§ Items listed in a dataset
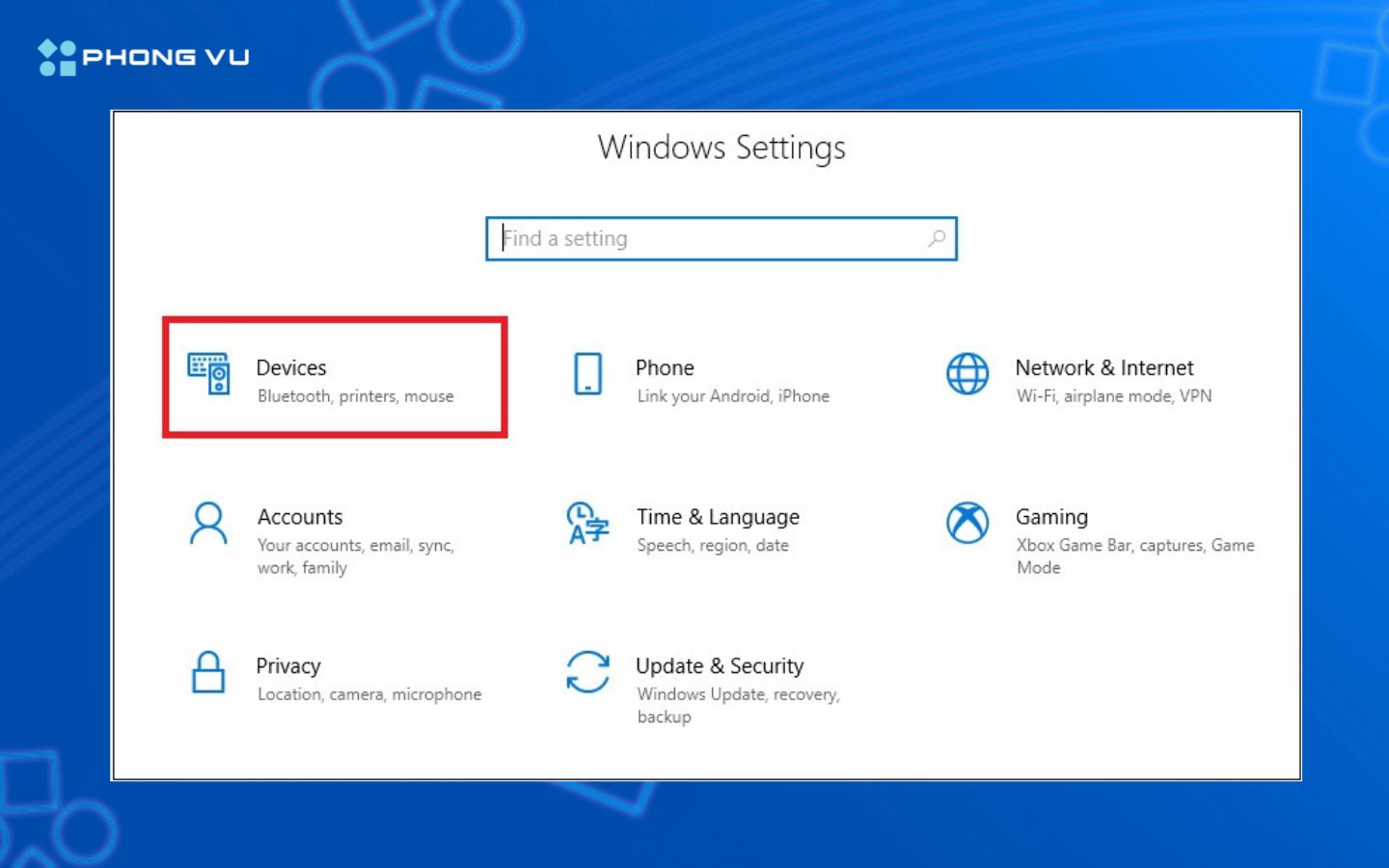This screenshot has width=1389, height=868.
Task: Select 'Speech, region, date' settings
Action: pos(713,545)
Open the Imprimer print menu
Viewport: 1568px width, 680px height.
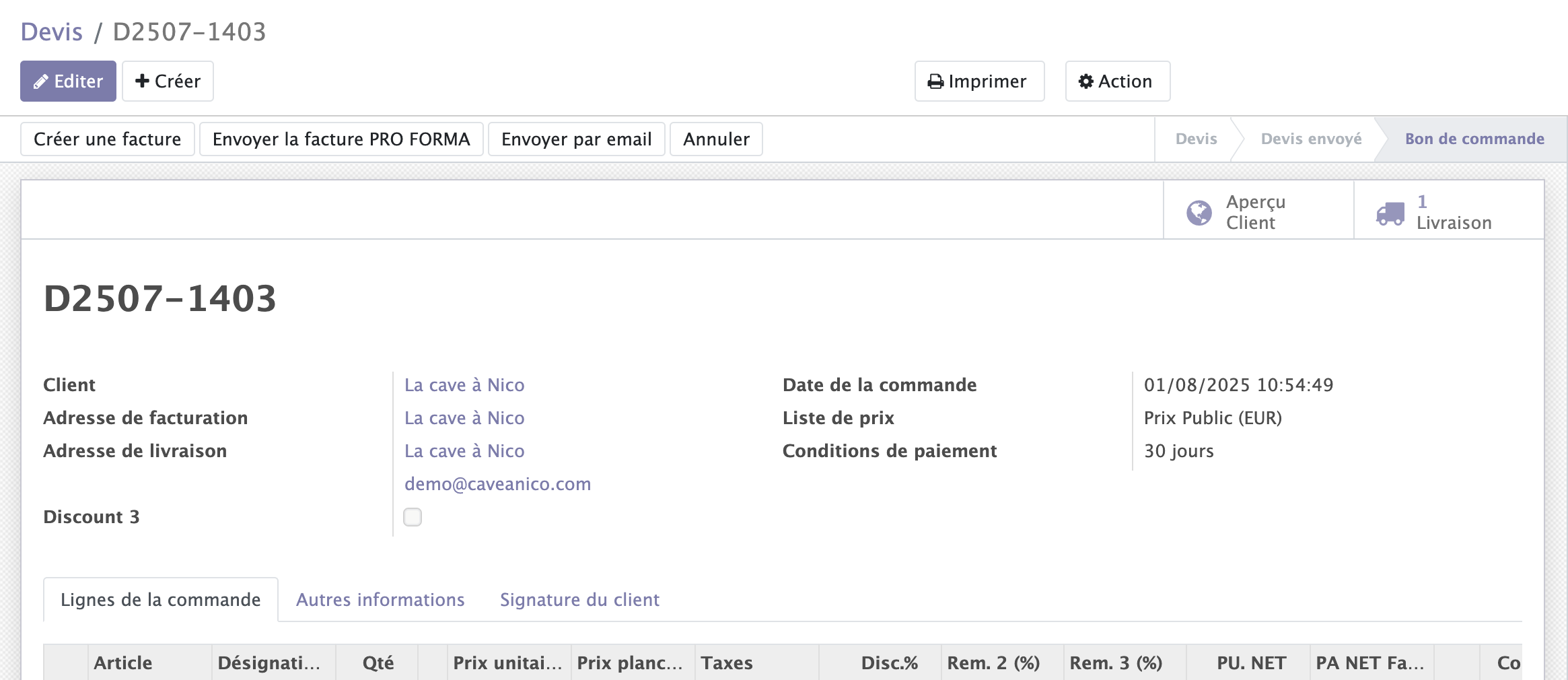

§ Problem requirements
Every line from the one with "Open the Imprimer print menu" through the last line of the data must be copied exactly. Leave the pictures out.

§ Answer
Open the Imprimer print menu
Viewport: 1568px width, 680px height.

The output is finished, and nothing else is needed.